— START Data listing —

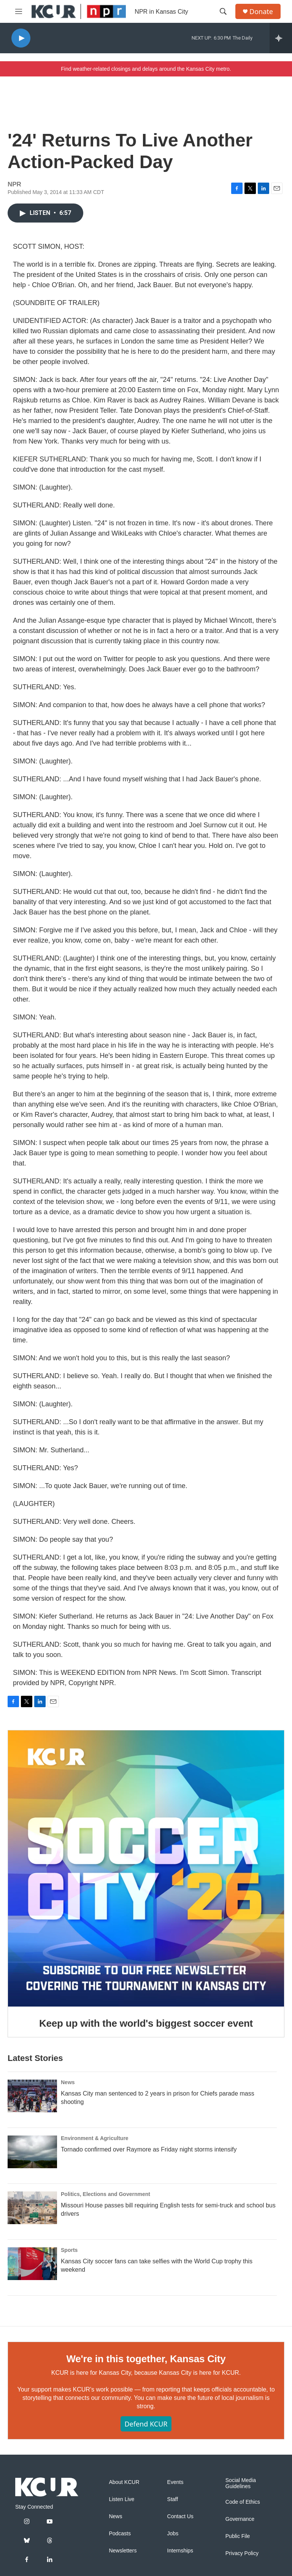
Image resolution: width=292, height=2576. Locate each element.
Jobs (173, 2533)
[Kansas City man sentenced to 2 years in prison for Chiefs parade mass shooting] (32, 2096)
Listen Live (121, 2499)
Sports (69, 2250)
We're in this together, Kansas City (145, 2359)
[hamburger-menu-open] (18, 11)
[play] (21, 38)
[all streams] (281, 38)
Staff (172, 2499)
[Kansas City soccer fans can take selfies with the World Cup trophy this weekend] (32, 2263)
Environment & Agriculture (95, 2138)
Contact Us (180, 2516)
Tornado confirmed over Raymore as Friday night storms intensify (148, 2149)
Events (175, 2482)
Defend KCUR (145, 2423)
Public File (237, 2536)
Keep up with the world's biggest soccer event (146, 2023)
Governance (239, 2519)
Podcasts (120, 2533)
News (68, 2082)
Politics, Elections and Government (105, 2194)
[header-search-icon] (223, 11)
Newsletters (122, 2551)
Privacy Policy (242, 2553)
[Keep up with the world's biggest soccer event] (146, 1868)
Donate (261, 12)
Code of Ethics (242, 2502)
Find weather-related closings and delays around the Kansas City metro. (146, 69)
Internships (180, 2551)
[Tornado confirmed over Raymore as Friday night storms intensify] (32, 2152)
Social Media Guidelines (240, 2483)
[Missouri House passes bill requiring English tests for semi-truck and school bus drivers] (32, 2207)
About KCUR (124, 2482)
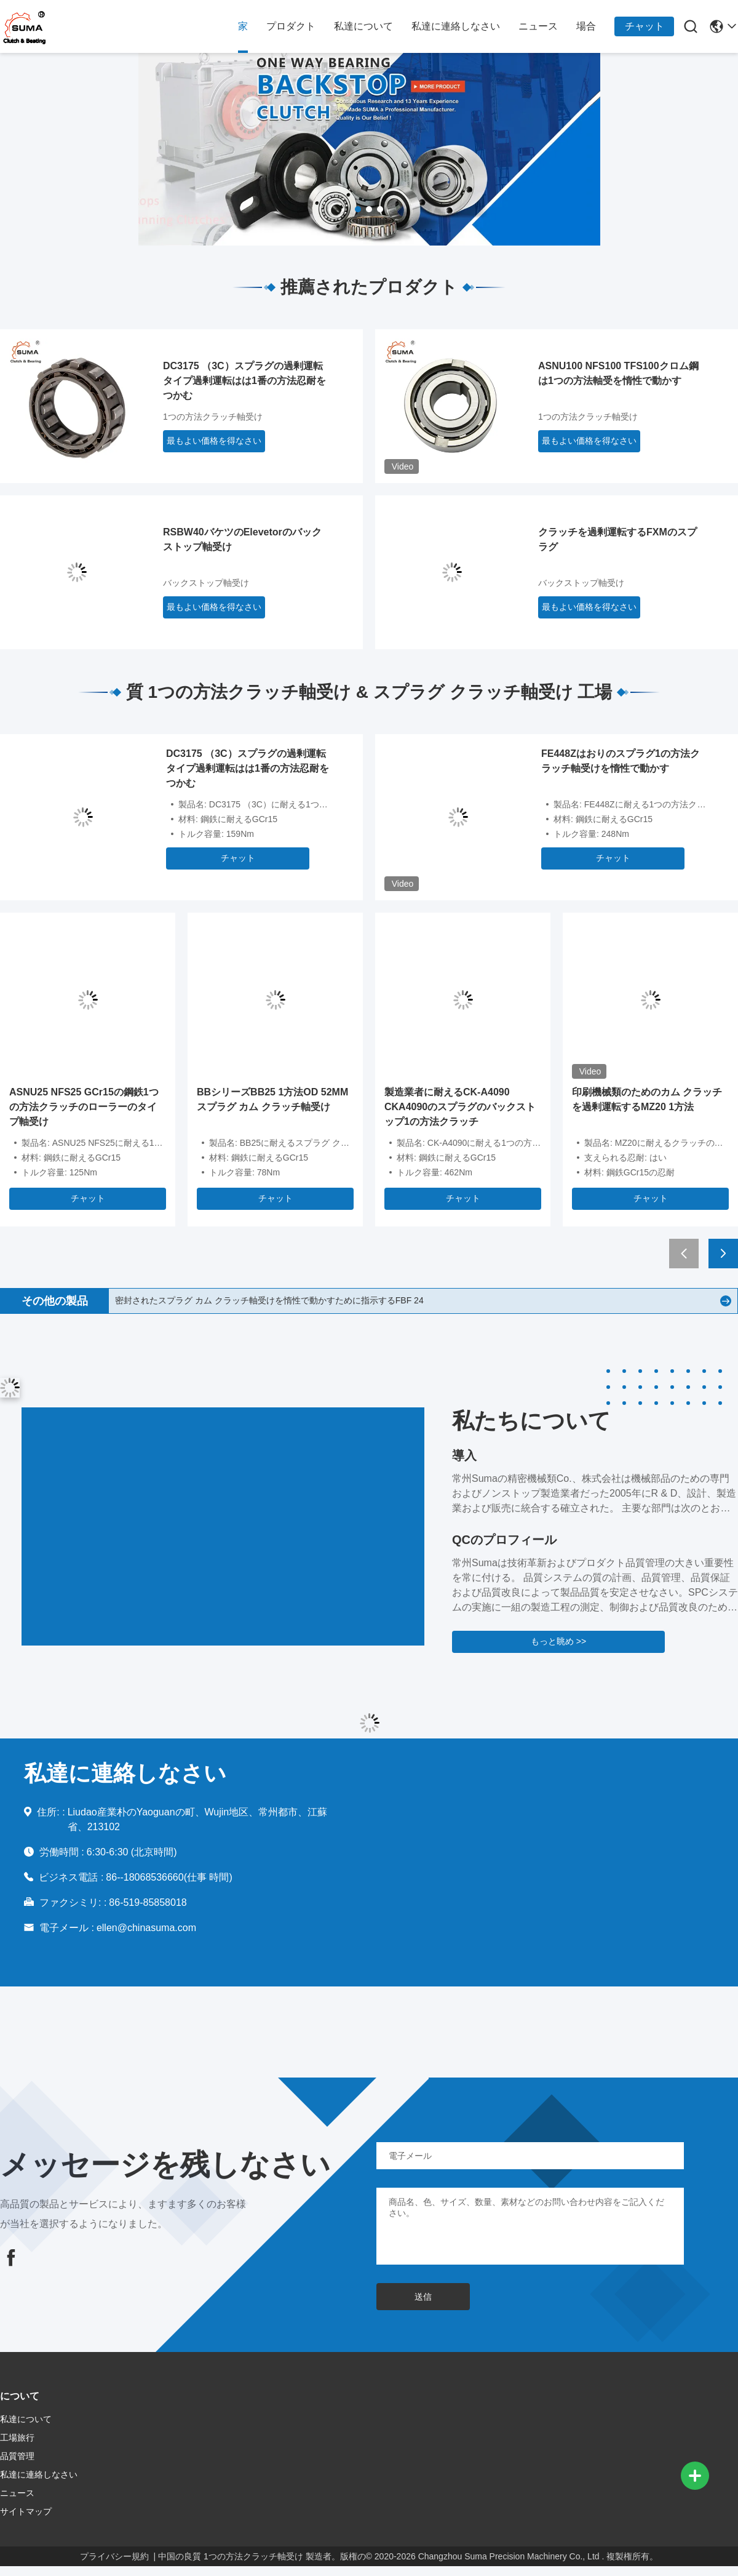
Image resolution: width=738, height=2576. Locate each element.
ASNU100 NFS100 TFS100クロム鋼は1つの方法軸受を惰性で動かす (618, 373)
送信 (423, 2297)
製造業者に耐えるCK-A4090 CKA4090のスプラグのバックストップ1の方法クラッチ (460, 1107)
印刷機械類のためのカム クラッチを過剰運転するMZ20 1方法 (647, 1099)
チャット (644, 26)
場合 (586, 26)
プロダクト (290, 26)
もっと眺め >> (558, 1641)
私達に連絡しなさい (455, 26)
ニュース (538, 26)
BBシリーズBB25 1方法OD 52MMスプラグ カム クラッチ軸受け (272, 1099)
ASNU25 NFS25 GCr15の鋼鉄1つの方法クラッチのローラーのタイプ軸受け (84, 1107)
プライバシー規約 (114, 2556)
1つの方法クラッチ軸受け (213, 417)
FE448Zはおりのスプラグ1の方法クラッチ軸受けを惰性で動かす (620, 761)
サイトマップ (26, 2511)
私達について (363, 26)
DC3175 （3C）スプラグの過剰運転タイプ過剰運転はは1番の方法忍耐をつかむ (244, 381)
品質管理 (17, 2456)
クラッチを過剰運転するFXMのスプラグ (617, 539)
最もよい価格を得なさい (214, 441)
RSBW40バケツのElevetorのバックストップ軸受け (242, 539)
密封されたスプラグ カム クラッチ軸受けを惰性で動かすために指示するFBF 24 (269, 1300)
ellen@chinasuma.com (146, 1927)
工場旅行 (17, 2437)
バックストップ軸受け (206, 583)
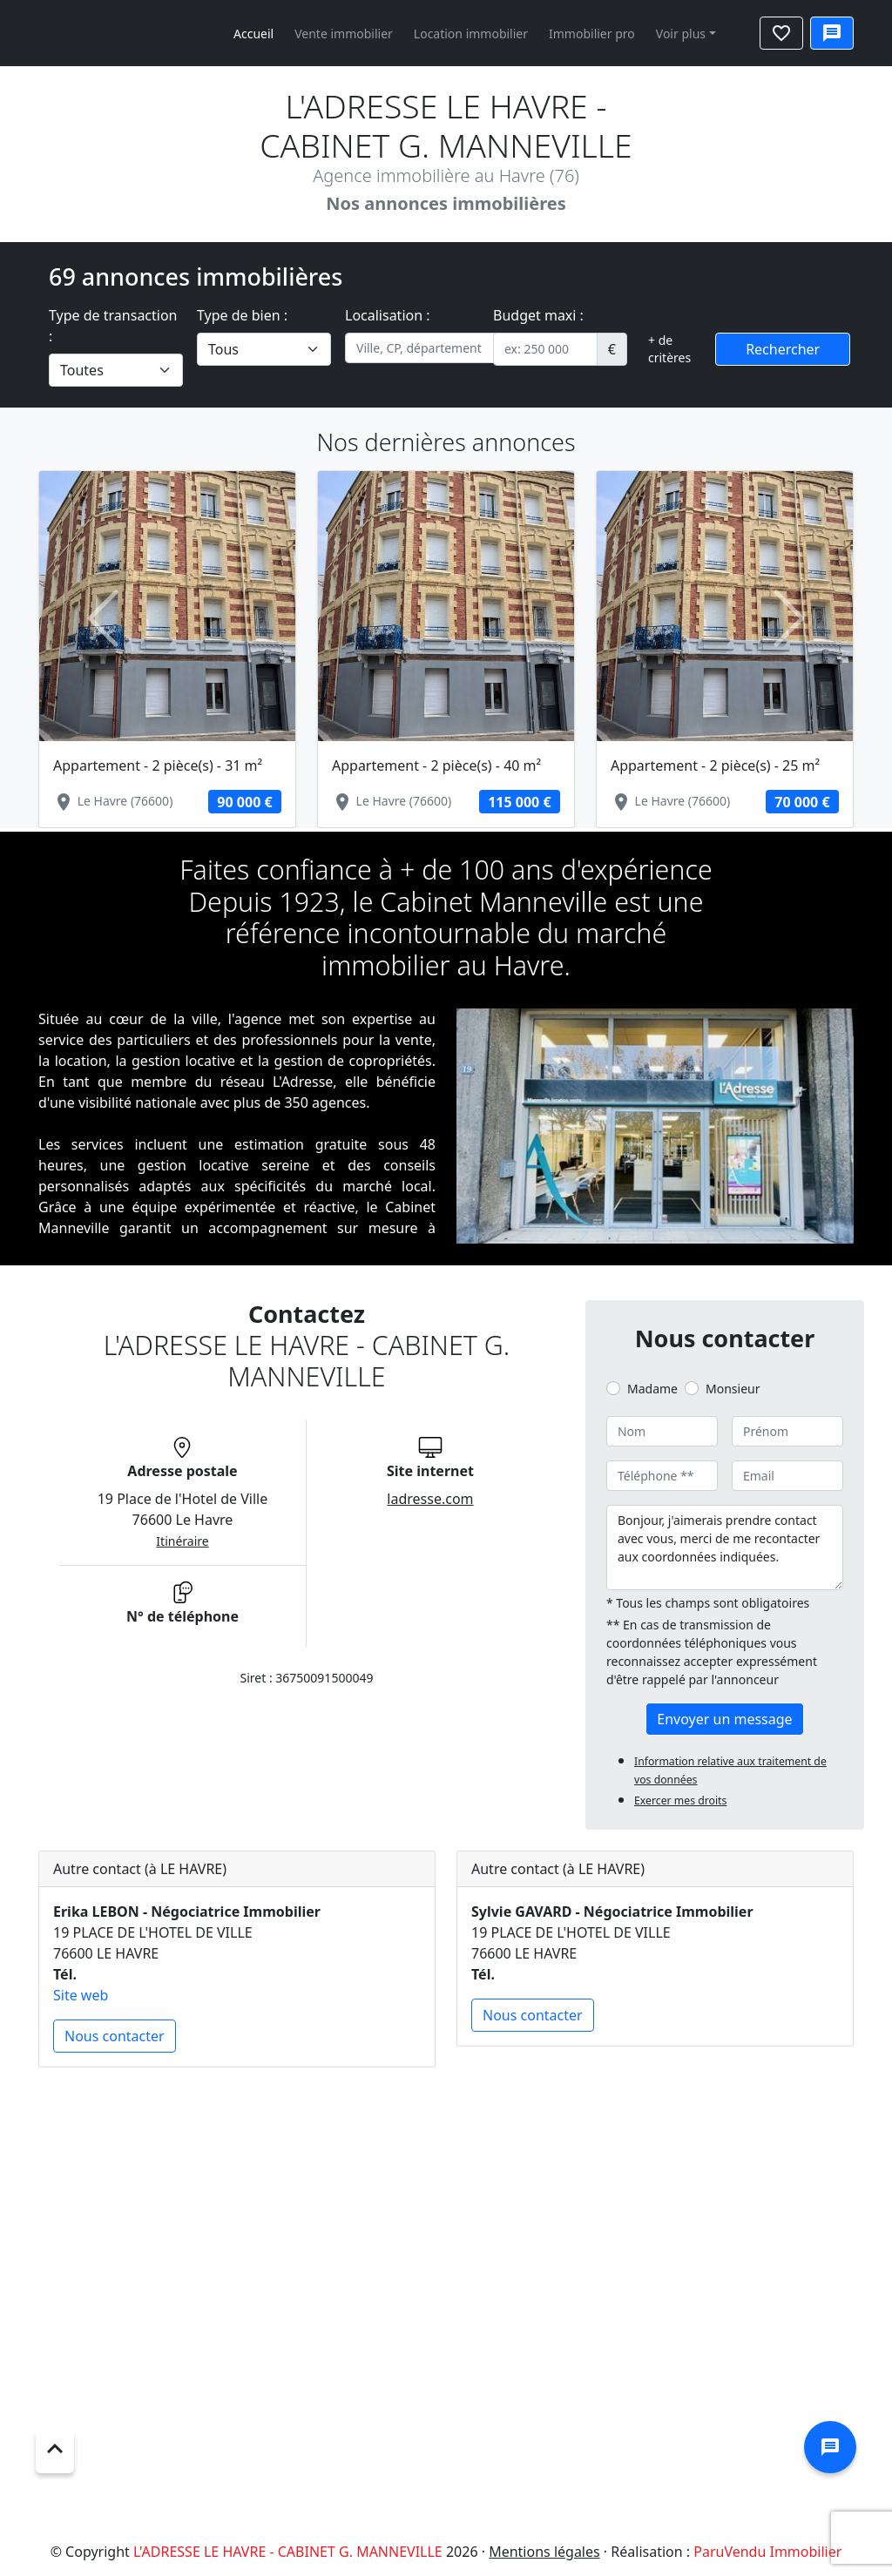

— END Data listing —

> [Goal]: Reproduce every line of the items above word for word, omitting the pictures.

> [Finished exercise]:
Image resolution: width=292, height=2576. Locate each element.
Jobs (173, 2533)
[Kansas City man sentenced to 2 years in prison for Chiefs parade mass shooting] (32, 2096)
Listen Live (121, 2499)
Sports (69, 2250)
We're in this together, Kansas City (145, 2359)
[hamburger-menu-open] (18, 11)
[play] (21, 38)
[all streams] (281, 38)
Staff (172, 2499)
[Kansas City soccer fans can take selfies with the World Cup trophy this weekend] (32, 2263)
Environment & Agriculture (95, 2138)
Contact Us (180, 2516)
Tornado confirmed over Raymore as Friday night storms intensify (148, 2149)
Events (175, 2482)
Defend KCUR (145, 2423)
Public File (237, 2536)
Keep up with the world's biggest soccer event (146, 2023)
Governance (239, 2519)
Podcasts (120, 2533)
News (68, 2082)
Politics, Elections and Government (105, 2194)
[header-search-icon] (223, 11)
Newsletters (122, 2551)
Privacy Policy (242, 2553)
[Keep up with the world's biggest soccer event] (146, 1868)
Donate (261, 12)
Code of Ethics (242, 2502)
Find weather-related closings and delays around the Kansas City metro. (146, 69)
Internships (180, 2551)
[Tornado confirmed over Raymore as Friday night storms intensify] (32, 2152)
Social Media Guidelines (240, 2483)
[Missouri House passes bill requiring English tests for semi-truck and school bus drivers] (32, 2207)
About KCUR (124, 2482)
Image resolution: width=738, height=2576. Locate each element.
ASNU100 NFS100 TFS100クロム鋼は1つの方法軸受を惰性で動かす (618, 373)
送信 (423, 2297)
製造業者に耐えるCK-A4090 CKA4090のスプラグのバックストップ1の方法クラッチ (460, 1107)
印刷機械類のためのカム クラッチを過剰運転するMZ20 1方法 (647, 1099)
チャット (644, 26)
場合 (586, 26)
プロダクト (290, 26)
もっと眺め >> (558, 1641)
私達に連絡しなさい (455, 26)
ニュース (538, 26)
BBシリーズBB25 1方法OD 52MMスプラグ カム クラッチ軸受け (272, 1099)
ASNU25 NFS25 GCr15の鋼鉄1つの方法クラッチのローラーのタイプ軸受け (84, 1107)
プライバシー規約 (114, 2556)
1つの方法クラッチ軸受け (213, 417)
FE448Zはおりのスプラグ1の方法クラッチ軸受けを惰性で動かす (620, 761)
サイトマップ (26, 2511)
私達について (363, 26)
DC3175 （3C）スプラグの過剰運転タイプ過剰運転はは1番の方法忍耐をつかむ (244, 381)
品質管理 (17, 2456)
クラッチを過剰運転するFXMのスプラグ (617, 539)
最もよい価格を得なさい (214, 441)
RSBW40バケツのElevetorのバックストップ軸受け (242, 539)
密封されたスプラグ カム クラッチ軸受けを惰性で動かすために指示するFBF 24 (269, 1300)
ellen@chinasuma.com (146, 1927)
工場旅行 (17, 2437)
バックストップ軸受け (206, 583)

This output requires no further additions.